## To be done
(A) Reproduce a stretch of the HTML parser passage, beginning at the words "The first step" and stopping after "syntactic construct recognition.".
(B) According to the HTML parser passage, which development environment was used to write the parser?
(C) Name every programming language mentioned in the HTML parser passage.

═══ Excerpt to read

The HTML Parser
The HTML parser was written in C using Microsoft Visual
Studio. The final form of the parser is much less elegant, yet probably
more efficient, than the intended original version. I had planned
to generate a nice parser using the ANTLR tool. ANTLR is a parser
generator written in Java that can currently produce Java, C++, or Sather
code. For more information on ANTLR, visit www.ANTLR.org
. The plan was to use ANTLR to generate an HTML parser in C++, which could
supposedly be compiled for WindowsCE.
The first step to generating a parser with ANTLR
is to specify a grammar file which ANTLR uses to produce appropriate code.
The grammar file contains lexer rule definitions for token recognition
and parser rule definitions for syntactic construct recognition.

══════
═══ Record excerpts

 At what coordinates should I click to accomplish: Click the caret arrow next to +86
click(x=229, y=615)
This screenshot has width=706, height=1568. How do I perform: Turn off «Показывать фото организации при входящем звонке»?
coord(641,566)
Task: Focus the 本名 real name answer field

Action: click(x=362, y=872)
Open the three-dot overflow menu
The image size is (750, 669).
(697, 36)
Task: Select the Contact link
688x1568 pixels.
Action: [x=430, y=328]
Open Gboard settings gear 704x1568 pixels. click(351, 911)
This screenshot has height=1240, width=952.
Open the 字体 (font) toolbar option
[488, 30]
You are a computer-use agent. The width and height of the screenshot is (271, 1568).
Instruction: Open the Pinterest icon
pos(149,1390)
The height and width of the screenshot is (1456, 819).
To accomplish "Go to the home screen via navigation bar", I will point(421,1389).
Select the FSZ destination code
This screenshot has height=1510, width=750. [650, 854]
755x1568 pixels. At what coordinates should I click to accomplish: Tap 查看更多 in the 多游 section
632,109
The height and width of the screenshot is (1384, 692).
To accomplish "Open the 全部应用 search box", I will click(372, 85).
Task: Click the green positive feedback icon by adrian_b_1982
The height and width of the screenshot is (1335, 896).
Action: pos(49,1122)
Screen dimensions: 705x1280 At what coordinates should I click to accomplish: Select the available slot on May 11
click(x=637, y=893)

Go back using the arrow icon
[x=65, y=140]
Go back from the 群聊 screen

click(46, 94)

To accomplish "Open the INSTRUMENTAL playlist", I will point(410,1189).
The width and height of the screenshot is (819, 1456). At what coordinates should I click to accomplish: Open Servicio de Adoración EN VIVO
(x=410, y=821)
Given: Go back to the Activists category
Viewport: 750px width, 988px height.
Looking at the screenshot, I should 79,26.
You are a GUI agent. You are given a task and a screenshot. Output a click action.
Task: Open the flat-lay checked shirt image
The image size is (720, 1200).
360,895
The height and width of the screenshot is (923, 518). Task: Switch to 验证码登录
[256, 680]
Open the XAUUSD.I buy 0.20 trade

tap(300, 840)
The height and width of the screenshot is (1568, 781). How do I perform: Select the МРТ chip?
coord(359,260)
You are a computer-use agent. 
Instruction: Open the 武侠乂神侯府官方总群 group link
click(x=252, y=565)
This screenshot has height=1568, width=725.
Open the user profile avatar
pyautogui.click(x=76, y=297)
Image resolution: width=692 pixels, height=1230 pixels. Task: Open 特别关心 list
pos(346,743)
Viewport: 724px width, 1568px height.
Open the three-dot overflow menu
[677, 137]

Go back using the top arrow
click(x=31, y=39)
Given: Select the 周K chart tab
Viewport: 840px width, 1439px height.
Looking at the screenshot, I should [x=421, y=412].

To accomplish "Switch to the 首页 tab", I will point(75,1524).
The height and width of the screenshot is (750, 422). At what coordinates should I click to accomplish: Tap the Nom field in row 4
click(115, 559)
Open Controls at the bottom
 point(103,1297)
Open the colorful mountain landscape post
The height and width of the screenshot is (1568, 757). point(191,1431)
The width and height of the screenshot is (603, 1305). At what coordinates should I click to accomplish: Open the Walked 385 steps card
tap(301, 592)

══════

## Exercise results
(A)
The first step to generating a parser with ANTLR
is to specify a grammar file which ANTLR uses to produce appropriate code.
The grammar file contains lexer rule definitions for token recognition
and parser rule definitions for syntactic construct recognition.

(B) Microsoft Visual Studio.

(C) C, Java, C++, Sather